::: DATA SHOWN
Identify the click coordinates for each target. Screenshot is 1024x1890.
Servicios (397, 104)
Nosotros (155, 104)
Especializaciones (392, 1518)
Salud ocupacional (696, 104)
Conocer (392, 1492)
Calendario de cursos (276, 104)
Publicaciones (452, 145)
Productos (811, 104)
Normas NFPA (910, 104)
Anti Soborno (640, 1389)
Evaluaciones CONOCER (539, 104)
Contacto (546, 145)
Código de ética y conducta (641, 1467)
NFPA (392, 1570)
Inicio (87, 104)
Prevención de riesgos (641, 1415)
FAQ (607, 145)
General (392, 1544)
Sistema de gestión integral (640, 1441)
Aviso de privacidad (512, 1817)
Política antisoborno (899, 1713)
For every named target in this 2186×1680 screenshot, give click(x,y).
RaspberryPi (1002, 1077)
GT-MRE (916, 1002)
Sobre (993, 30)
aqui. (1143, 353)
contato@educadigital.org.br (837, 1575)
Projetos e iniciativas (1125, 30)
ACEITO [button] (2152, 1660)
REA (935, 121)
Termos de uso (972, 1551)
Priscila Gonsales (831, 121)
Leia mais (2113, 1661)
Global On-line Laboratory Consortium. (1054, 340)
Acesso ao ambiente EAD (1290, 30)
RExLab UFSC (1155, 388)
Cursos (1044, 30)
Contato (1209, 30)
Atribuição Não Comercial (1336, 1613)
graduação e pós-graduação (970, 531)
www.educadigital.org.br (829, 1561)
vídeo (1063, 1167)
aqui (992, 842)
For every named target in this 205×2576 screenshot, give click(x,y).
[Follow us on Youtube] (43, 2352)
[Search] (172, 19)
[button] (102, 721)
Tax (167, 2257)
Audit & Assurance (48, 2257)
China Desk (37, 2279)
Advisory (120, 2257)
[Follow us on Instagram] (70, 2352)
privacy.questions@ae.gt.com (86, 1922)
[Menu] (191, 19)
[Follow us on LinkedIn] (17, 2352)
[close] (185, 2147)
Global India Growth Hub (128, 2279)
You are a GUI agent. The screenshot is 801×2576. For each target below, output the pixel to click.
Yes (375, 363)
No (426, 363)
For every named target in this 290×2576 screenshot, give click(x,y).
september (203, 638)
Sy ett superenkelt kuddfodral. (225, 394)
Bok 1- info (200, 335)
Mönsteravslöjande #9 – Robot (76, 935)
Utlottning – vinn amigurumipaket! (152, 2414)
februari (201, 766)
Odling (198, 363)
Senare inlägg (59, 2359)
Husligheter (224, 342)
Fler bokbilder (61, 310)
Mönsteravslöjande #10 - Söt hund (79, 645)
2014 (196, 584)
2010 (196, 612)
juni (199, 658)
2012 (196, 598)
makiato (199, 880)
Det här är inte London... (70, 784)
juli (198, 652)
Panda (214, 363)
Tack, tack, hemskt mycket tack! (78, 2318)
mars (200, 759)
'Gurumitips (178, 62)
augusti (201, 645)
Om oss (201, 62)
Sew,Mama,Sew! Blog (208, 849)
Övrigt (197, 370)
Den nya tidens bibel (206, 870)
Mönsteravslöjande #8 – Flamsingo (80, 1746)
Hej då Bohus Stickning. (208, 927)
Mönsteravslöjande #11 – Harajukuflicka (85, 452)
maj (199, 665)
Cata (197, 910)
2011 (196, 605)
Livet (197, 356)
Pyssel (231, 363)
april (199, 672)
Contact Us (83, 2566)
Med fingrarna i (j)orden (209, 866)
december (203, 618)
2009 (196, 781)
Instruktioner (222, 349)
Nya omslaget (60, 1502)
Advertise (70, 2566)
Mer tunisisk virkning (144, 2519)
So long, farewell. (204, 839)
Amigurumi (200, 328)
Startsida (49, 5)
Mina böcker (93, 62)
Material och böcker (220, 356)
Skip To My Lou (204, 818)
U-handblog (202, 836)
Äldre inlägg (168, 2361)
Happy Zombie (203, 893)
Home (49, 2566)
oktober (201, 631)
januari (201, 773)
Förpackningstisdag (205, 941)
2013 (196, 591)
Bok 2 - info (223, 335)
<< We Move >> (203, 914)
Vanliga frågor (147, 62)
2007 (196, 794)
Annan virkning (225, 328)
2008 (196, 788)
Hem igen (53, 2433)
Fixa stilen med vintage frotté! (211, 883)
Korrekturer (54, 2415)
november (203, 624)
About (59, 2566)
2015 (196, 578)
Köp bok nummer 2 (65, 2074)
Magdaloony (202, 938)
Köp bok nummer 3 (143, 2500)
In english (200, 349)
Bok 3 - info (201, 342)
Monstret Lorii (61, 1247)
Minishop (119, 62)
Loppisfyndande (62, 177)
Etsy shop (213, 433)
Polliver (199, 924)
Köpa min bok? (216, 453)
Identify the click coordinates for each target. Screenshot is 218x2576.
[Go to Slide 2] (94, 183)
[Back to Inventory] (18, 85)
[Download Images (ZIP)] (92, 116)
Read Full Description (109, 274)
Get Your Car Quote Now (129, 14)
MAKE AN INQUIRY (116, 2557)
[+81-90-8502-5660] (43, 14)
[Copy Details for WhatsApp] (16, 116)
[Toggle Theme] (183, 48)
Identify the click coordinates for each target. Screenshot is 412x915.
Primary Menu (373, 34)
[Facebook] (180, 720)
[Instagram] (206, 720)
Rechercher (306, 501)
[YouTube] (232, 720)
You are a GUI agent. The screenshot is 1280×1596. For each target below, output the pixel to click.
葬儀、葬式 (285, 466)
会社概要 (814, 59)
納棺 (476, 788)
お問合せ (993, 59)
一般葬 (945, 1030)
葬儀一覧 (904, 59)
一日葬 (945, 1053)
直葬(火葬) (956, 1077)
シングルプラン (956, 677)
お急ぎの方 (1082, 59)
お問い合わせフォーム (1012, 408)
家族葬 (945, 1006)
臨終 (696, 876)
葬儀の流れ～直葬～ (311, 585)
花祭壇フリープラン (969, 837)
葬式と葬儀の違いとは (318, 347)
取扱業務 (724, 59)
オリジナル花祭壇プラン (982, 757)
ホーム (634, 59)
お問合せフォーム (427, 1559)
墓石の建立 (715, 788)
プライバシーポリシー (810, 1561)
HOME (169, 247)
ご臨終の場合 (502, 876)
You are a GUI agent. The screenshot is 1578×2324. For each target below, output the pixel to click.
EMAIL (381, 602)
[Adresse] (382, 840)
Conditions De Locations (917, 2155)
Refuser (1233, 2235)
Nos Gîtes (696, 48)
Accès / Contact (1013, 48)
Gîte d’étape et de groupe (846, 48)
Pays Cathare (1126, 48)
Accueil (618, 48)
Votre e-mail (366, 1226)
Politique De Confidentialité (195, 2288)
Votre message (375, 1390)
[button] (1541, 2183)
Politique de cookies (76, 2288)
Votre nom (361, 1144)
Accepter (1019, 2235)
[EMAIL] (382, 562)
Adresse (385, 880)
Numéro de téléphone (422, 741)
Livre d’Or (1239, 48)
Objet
::::::
WHAT YOU NEED TO DO:
Copy the records above exactly, beginning at the line that contains "一般葬 (945, 1030)" and stopping after the line that contains "You are a GUI agent. The screenshot is 1578×2324.".

WORKED SOLUTION:
一般葬 (945, 1030)
葬儀一覧 (904, 59)
一日葬 (945, 1053)
直葬(火葬) (956, 1077)
シングルプラン (956, 677)
お急ぎの方 (1082, 59)
お問い合わせフォーム (1012, 408)
家族葬 (945, 1006)
臨終 (696, 876)
葬儀の流れ～直葬～ (311, 585)
花祭壇フリープラン (969, 837)
葬式と葬儀の違いとは (318, 347)
取扱業務 (724, 59)
オリジナル花祭壇プラン (982, 757)
ホーム (634, 59)
お問合せフォーム (427, 1559)
墓石の建立 (715, 788)
プライバシーポリシー (810, 1561)
HOME (169, 247)
ご臨終の場合 (502, 876)
You are a GUI agent. The screenshot is 1578×2324. For each target below, output the pixel to click.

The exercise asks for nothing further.